__Work request__:
Say how many lines in the entries below have the word "height" in them, giving only the number.

-------

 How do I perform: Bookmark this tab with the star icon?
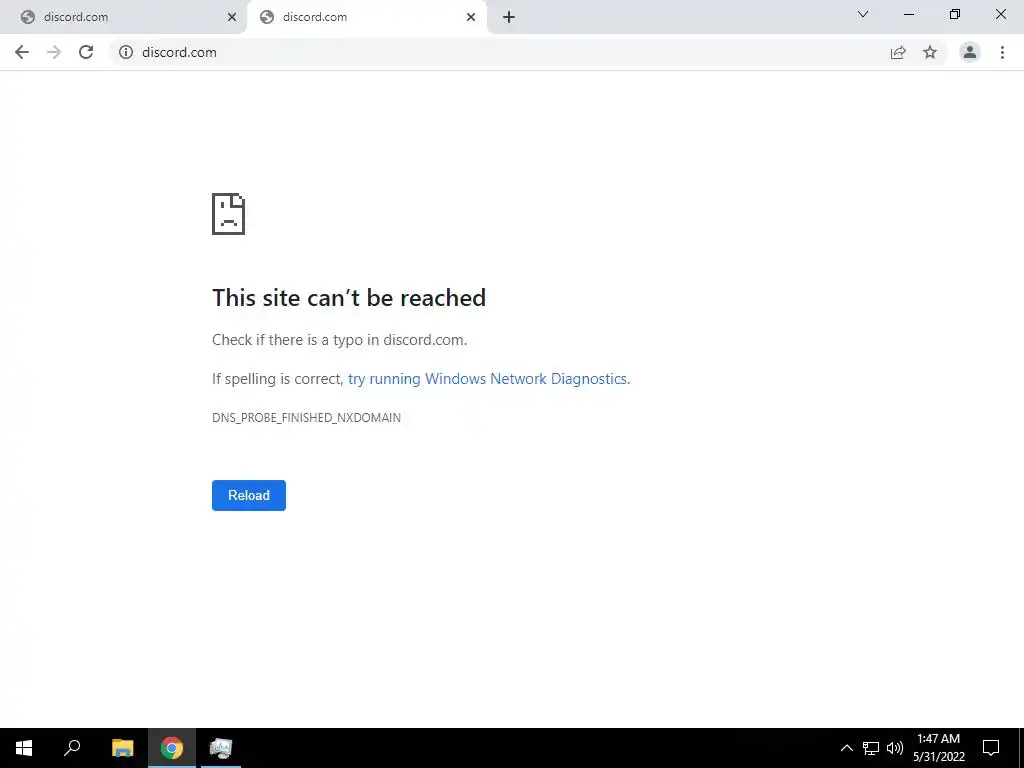click(930, 52)
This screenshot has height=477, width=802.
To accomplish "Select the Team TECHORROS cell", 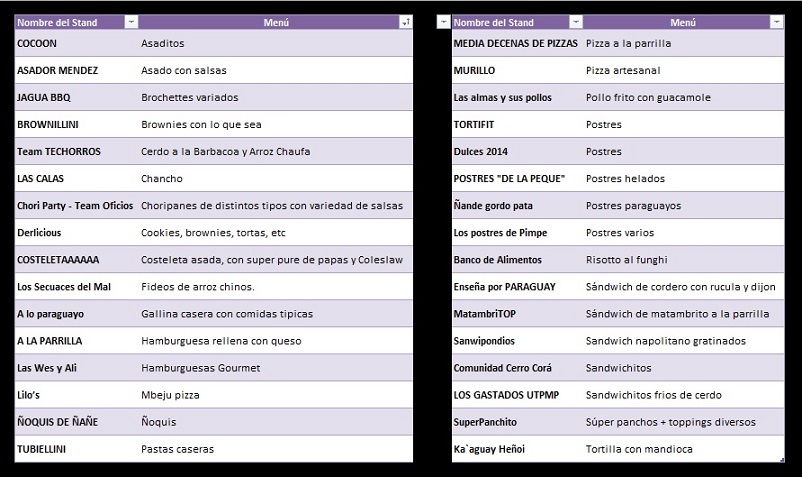I will click(76, 152).
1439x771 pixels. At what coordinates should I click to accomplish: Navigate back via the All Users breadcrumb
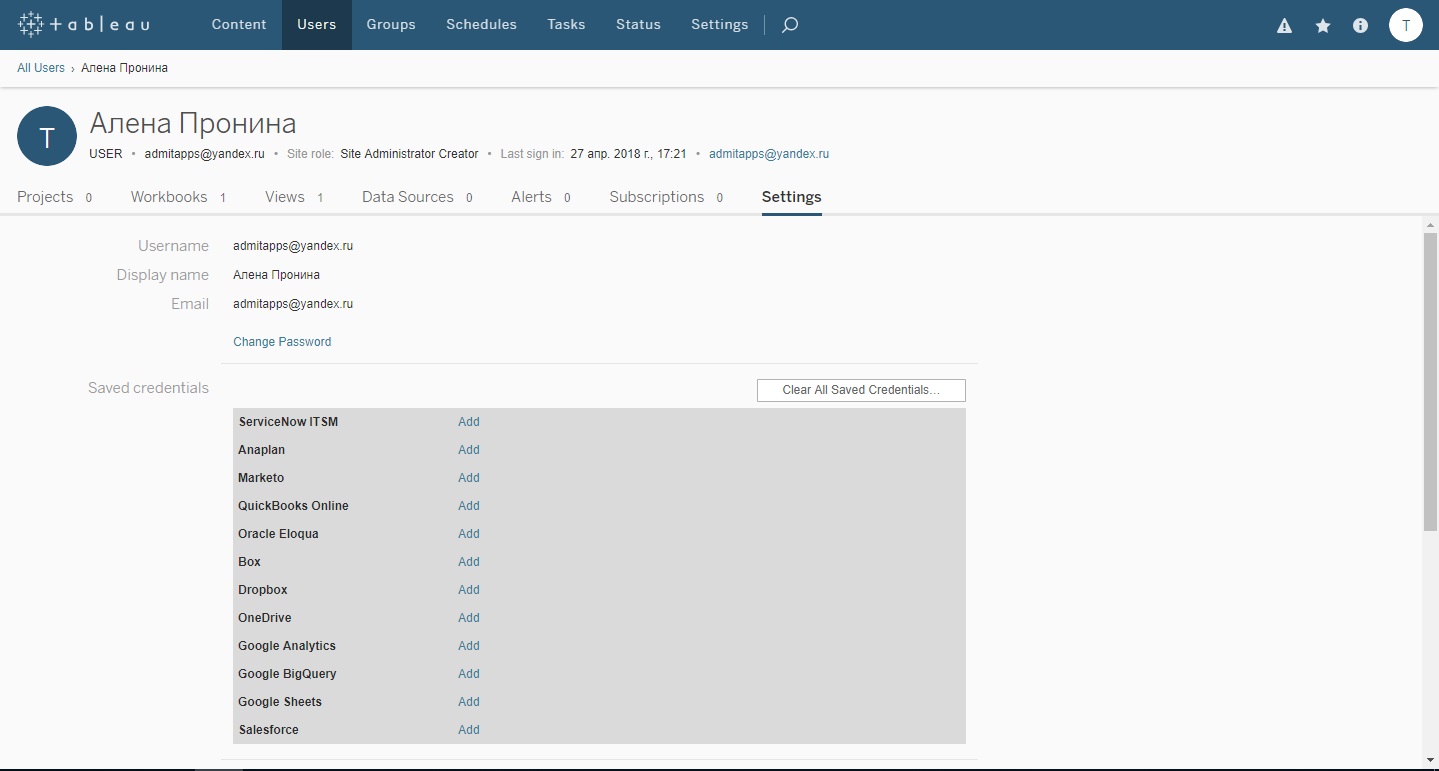[x=40, y=67]
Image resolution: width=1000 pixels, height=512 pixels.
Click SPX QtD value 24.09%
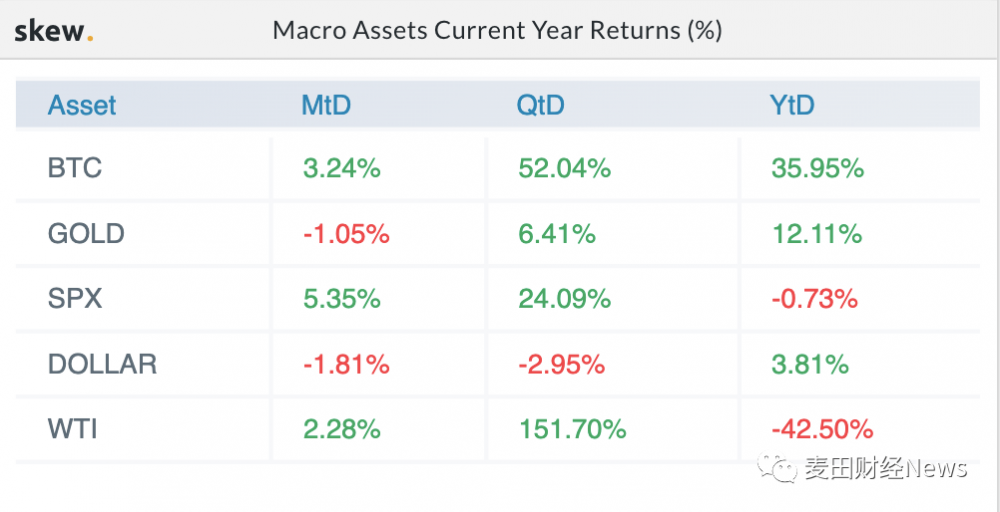(x=564, y=298)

-------

__Result__:
2